Concepts are extracted from source documents during the linguistic analysis process. One of the basic relation types that make a thesaurus hierarchical, is the relation type named “is a”. It realizes the idea of generalization, allowing reference of a narrower concept to a wider one.
Another relation type named “referred to” designates a certain reference between terms. It can be marked by a verb (predicate) extracted from the source sentence (this verb should describe the nature of the relation with certainty). This mark can also be a word-combination, consisting of a verb and a noun: “is operation”, “is an attribute”.
Fourth International Conference I.TECH 2006 To avoid the possibility of the appearance of a vicious circle of interdependence of terms in a thesaurus, there are some rules to be obeyed:
- no term can be wider than itself, either directly, or indirectly (this limits the usage of the “is a”);
- no term can be “referred to” a term which is wider or narrower than itself, either directly, or indirectly.
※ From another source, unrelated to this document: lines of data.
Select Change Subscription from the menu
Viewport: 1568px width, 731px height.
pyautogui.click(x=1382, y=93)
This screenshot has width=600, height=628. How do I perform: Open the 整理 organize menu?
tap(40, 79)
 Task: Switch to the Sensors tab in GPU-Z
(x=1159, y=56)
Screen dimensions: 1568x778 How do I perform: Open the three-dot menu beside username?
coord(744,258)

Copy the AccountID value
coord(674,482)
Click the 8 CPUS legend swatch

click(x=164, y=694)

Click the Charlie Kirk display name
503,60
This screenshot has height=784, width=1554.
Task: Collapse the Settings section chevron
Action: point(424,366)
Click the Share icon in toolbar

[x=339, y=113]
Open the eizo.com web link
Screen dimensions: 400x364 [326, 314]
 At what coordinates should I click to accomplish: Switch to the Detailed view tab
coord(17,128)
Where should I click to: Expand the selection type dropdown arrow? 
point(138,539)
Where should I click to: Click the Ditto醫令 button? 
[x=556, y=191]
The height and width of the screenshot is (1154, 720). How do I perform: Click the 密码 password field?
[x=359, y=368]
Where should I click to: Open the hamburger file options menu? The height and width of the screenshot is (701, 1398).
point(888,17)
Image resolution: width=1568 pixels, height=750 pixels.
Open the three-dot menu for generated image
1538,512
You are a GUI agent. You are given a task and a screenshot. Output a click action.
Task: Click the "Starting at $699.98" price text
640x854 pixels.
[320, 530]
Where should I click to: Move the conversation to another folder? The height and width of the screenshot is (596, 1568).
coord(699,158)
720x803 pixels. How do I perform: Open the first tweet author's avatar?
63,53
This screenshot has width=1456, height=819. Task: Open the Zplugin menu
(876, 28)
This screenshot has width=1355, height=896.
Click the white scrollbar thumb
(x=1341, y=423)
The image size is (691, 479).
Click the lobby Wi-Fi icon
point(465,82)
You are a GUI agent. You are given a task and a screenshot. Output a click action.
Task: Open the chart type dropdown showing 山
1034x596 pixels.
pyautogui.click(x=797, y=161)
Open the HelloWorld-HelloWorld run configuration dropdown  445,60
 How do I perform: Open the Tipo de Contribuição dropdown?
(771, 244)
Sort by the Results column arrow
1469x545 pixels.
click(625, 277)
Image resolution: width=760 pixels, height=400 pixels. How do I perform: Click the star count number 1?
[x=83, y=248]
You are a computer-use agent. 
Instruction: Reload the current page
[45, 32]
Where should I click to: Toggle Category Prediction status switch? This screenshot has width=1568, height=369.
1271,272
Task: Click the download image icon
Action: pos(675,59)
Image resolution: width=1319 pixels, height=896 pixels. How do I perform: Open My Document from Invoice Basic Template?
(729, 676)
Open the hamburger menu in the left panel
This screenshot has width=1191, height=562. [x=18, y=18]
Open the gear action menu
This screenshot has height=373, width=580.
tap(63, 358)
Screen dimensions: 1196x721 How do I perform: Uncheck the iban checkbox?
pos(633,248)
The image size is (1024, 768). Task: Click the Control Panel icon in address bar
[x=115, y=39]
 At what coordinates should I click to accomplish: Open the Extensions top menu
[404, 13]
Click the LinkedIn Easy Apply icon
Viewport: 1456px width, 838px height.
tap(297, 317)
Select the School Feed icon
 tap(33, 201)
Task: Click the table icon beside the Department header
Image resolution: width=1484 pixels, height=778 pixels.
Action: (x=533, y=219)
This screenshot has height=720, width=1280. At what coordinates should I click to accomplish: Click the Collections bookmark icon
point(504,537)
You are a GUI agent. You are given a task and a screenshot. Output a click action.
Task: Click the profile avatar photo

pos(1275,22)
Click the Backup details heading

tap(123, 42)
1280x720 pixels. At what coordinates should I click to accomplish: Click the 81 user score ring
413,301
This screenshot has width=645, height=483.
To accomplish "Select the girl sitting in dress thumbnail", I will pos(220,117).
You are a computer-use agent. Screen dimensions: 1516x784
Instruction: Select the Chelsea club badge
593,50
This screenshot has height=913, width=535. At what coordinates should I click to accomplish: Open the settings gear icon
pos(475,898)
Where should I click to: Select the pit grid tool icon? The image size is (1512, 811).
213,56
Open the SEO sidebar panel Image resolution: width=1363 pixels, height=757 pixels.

The structure of the thesaurus can be represented by a graph (semantic net), its nodes correspond to terms, and arches are relations between terms. One set of arches forms a directed acyclic graph for the relation of generalization (“is a”). Another set forming the directed graph, represents the relation of referred terms (“referred to”). Relation types “is a” and “referred to” form subgraphs.
Principles of IES Operation The thesaurus of the model should be populated and refreshed using an automatic mode. Thus there are the certain difficulties concerning natural language text processing. To overcome these difficulties successfully, the approach offers the multilevel circuit of text processing using the relaxation method to eliminate ambiguities.
At the initial stage of text processing the syntactic analyzer (figure 2) works. It implements the syntactic analysis and decomposition of compound sentences to the simple propositions consisting of subject, predicate and object.
While these operations are being accomplished, the semantics of the sentence is not taken into account. During decomposition, the text of the source documents is transformed into a set of simple statements (propositions) of three listed types (attributive proposition, proposition with relation, existential proposition) which then can be easily subjected to semantic analysis.
It is important to note that relations between concepts are not necessarily conveyed syntactically in text. They can also be conveyed by the structure of the document. There are two types of structural compositions most frequently used in documents: table structure, determines attributive relations; list structure, determines relations of various kinds, between the concept located in the list heading and concepts located in lines.
In order to assure the completeness of analysis it is necessary to allocate relations, set by structures of listed types. This task is done by the structural analyzer, who’s output, as well as for syntactic analyzer, consists of simple propositions reflecting relations between concepts. The analyzer generates them using structural information extracted from the source text as the basis.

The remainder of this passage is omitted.